Sering kali seseorang
tidak dapat membedakan antara kebutuhan dengan
keinginan sehingga membuat dirinya sulit dalam
menjalani kehidupan. Ada pula yang telah mengetahui
perbedaan antara kebutuhan dengan keinginan, tetapi mengesampingkan perbedaan
tersebut dan menganggap remeh sehingga lebih
mementingkan keinginan dibandingkan dengan kebutuhan. Sikap menganggap remeh suatu hal, dapat membuat
berbagai kesalahan
pengambilan keputusan dalam menjalani kehidupan yang membuat hidup menjadi sulit.
Salah satu contoh mengganggap remeh pengambilan keputusan
adalah dalam membeli suatu barang dengan cara kredit.
Belakangan ini, banyak sekali tawaran kemudahan
pembelian barang secara kredit. Ada kredit rumah, kredit kendaraan, kredit barang-barang elektronik, kredit
alat-alat rumah tangga dan lain sebagainya. Iming-iming sales kredit dalam menawarkan barang dagangannya dapat menyebabkan kesalahan
pengambilan keputusan oleh seseorang. Ia tidak menyadari
bahwa dengan memiliki
tagihan kredit, penghasilan yang digunakan untuk kehidupan berkurang di bulan-bulan
berikutnya selama masa cicilan kredit tersebut.
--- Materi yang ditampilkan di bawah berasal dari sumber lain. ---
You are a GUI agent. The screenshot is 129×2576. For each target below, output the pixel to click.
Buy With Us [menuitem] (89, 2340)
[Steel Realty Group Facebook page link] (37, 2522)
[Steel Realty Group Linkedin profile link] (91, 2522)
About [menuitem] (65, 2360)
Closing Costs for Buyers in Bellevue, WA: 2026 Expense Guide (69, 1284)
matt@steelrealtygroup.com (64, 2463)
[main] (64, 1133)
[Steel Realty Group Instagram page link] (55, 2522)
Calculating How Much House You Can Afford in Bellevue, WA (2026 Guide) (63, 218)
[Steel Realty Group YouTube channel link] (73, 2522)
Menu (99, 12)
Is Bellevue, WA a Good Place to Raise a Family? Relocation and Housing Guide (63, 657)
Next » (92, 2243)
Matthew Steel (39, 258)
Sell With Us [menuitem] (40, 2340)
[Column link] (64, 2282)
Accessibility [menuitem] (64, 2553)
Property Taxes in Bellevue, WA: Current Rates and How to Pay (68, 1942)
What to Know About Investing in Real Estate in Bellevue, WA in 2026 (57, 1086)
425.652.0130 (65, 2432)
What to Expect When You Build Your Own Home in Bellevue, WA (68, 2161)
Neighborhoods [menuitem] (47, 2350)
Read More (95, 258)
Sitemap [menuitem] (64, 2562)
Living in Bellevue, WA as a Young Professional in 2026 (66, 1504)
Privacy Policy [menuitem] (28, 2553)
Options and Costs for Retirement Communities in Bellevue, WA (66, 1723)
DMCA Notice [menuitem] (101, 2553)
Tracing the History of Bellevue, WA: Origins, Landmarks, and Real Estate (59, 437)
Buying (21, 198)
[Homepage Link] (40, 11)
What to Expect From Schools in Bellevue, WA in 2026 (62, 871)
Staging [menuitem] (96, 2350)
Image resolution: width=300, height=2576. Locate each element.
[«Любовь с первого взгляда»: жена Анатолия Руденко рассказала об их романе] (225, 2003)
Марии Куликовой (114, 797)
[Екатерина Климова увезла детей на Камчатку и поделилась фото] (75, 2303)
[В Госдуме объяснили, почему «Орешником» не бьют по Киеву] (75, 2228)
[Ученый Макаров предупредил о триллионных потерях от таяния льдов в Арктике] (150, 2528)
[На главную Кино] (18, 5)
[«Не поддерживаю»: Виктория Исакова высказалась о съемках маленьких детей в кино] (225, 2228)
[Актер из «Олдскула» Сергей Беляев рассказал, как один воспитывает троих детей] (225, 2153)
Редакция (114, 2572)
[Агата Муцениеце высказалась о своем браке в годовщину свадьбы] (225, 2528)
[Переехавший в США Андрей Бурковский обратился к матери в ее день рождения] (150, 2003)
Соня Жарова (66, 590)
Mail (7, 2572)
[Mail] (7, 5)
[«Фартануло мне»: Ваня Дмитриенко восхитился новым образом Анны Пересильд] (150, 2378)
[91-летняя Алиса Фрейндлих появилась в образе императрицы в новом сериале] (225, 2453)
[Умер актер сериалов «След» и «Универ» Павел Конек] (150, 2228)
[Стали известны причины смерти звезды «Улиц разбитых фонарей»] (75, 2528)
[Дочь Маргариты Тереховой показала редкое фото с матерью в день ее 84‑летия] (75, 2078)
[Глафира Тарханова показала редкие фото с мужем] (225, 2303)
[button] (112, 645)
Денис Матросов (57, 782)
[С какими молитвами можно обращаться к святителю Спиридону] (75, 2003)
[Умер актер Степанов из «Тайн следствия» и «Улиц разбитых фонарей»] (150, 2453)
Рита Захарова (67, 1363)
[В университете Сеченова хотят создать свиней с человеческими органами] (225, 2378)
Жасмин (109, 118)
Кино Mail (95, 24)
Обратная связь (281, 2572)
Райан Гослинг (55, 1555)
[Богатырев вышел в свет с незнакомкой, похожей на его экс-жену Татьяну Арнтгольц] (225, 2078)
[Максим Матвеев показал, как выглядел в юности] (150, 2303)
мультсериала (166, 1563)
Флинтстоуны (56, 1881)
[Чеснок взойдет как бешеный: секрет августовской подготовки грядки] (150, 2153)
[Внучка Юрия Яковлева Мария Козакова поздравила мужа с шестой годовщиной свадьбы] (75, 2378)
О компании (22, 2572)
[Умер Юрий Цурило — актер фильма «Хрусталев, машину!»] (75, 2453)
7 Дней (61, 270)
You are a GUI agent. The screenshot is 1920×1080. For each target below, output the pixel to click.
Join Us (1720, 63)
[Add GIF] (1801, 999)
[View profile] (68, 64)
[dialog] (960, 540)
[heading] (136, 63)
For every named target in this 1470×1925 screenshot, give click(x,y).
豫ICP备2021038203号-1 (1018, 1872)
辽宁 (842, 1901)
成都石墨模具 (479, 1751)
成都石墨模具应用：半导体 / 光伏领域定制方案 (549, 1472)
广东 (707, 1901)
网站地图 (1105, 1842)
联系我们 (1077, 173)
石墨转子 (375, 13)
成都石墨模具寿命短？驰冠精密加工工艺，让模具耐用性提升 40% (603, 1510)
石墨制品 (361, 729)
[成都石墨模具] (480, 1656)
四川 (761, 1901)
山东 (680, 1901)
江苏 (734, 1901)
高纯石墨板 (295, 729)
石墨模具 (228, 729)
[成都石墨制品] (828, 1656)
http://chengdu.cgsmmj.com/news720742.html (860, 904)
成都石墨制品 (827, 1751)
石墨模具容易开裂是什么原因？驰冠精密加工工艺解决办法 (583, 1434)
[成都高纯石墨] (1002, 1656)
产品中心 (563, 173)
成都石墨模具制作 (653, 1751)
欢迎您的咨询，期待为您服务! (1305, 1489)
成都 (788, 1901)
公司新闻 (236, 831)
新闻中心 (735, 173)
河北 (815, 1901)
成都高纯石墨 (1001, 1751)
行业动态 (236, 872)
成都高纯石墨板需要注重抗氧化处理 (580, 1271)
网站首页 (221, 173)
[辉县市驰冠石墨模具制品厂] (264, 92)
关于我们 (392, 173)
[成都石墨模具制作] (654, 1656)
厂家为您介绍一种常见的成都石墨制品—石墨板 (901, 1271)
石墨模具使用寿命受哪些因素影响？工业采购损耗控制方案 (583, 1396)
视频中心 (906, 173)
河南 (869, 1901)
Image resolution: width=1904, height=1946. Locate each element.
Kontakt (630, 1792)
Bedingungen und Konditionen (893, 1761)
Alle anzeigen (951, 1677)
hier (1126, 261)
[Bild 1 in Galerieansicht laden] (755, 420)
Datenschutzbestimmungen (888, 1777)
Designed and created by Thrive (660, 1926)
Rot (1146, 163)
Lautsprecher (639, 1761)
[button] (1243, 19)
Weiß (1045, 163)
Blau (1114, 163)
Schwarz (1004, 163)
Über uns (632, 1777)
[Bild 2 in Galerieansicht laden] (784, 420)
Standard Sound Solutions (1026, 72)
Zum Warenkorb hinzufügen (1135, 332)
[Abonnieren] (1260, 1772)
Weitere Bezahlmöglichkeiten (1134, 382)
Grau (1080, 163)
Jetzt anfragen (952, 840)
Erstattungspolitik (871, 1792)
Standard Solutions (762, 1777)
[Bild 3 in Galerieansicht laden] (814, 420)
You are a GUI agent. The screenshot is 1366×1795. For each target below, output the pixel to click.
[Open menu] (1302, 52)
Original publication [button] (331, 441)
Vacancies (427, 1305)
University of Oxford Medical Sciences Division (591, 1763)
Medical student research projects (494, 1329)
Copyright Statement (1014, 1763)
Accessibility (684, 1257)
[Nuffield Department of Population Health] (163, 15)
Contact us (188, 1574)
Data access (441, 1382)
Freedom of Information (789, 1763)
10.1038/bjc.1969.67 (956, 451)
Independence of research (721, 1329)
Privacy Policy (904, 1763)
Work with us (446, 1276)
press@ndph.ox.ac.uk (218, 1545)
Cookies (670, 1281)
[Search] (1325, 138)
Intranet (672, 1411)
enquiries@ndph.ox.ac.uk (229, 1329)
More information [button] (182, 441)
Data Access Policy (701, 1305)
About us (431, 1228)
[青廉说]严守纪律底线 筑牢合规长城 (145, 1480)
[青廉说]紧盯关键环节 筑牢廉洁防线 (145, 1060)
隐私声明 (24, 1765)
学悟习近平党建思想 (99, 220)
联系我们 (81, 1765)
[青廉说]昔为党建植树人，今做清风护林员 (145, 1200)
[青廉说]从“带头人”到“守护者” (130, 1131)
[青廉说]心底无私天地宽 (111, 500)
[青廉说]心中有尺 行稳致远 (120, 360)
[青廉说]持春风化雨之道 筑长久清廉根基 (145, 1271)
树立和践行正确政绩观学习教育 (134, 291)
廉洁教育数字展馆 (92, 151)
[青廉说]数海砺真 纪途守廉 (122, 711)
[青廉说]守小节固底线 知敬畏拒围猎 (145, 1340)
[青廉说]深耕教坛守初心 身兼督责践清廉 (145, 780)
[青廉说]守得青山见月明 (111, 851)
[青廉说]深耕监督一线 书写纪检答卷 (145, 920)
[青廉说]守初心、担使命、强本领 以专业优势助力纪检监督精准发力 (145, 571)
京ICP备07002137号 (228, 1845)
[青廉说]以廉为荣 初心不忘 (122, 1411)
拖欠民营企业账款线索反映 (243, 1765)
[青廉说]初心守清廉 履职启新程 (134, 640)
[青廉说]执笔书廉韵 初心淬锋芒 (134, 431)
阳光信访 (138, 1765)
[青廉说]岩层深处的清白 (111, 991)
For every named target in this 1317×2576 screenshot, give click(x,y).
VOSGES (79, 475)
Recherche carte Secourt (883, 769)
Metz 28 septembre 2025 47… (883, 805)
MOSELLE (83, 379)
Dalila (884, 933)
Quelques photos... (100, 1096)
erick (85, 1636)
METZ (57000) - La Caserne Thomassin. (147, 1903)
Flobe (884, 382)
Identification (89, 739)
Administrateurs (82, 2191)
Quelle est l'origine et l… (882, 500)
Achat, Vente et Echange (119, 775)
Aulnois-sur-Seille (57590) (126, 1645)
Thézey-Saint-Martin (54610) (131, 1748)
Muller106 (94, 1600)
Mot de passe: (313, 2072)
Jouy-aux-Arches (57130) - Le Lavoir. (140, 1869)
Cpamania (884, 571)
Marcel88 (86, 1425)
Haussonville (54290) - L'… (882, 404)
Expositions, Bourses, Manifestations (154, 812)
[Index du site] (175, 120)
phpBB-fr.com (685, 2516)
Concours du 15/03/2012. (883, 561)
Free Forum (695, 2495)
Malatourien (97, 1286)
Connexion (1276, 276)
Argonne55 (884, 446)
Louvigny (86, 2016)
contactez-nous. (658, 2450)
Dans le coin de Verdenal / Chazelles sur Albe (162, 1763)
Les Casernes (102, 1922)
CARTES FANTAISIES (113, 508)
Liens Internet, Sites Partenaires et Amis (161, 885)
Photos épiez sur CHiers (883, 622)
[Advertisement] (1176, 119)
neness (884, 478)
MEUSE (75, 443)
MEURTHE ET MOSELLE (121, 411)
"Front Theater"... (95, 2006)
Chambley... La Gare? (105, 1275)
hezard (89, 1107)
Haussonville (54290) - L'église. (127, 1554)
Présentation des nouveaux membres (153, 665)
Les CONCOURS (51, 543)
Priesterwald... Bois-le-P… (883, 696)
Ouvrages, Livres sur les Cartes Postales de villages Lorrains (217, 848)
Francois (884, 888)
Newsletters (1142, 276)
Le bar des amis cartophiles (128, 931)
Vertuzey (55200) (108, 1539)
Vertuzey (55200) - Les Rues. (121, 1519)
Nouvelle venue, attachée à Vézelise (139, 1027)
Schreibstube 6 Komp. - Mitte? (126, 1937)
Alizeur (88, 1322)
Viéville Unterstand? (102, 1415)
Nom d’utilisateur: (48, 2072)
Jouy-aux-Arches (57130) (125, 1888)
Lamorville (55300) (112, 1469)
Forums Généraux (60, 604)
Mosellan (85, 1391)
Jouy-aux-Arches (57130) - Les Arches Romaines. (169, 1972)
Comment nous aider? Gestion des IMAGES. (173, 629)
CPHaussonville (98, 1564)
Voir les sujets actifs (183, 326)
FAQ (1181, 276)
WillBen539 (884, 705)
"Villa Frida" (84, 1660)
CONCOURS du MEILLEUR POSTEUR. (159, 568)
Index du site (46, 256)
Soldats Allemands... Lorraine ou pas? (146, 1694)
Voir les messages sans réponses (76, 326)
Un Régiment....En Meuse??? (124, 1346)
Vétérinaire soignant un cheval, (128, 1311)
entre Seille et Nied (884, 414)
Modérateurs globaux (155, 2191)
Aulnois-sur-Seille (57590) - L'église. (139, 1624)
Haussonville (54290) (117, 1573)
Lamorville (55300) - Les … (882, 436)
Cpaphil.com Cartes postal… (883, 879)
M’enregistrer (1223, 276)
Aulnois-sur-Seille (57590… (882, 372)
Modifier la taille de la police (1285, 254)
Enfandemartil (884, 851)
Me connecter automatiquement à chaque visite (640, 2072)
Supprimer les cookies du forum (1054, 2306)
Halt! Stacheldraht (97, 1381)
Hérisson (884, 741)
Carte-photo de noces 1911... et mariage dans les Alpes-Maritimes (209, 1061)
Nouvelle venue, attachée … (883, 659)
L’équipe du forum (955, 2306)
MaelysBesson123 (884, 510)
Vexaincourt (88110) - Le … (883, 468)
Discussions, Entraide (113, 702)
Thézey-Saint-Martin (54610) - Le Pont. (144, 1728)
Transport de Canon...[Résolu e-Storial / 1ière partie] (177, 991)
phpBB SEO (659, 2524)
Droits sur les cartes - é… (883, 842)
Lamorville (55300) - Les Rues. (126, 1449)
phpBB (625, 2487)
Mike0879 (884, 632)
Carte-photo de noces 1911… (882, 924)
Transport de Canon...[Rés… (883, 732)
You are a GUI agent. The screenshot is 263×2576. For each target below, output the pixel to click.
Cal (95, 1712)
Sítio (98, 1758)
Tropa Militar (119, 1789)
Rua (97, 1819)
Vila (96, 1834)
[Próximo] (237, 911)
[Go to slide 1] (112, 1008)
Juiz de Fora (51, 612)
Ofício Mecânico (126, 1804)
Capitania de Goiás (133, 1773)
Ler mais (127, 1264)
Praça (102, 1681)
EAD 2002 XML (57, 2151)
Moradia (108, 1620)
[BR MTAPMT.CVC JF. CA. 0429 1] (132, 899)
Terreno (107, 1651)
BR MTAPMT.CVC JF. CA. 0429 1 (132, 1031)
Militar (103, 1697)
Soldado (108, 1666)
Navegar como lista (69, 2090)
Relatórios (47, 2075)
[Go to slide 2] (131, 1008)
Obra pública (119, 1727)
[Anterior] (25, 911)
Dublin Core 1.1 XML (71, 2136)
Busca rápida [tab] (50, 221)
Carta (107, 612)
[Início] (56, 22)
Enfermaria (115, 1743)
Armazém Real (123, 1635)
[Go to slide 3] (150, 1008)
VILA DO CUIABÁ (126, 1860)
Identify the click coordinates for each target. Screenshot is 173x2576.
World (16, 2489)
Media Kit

Jika barang yang dibeli secara kredit tersebut memang merupakan barang yang merupakan kebutuhan, maka pengambilan
keputusan tersebut dapat dikatakan tepat.
Tetapi apabila barang yang dibeli secara kredit bukan merupakan kebutuhan, maka bisa jadi pengambilan keputusan
pembelian secara kredit dapat mempersulit kehidupan dalam
bulan bulan berikutnya selama masa cicilan.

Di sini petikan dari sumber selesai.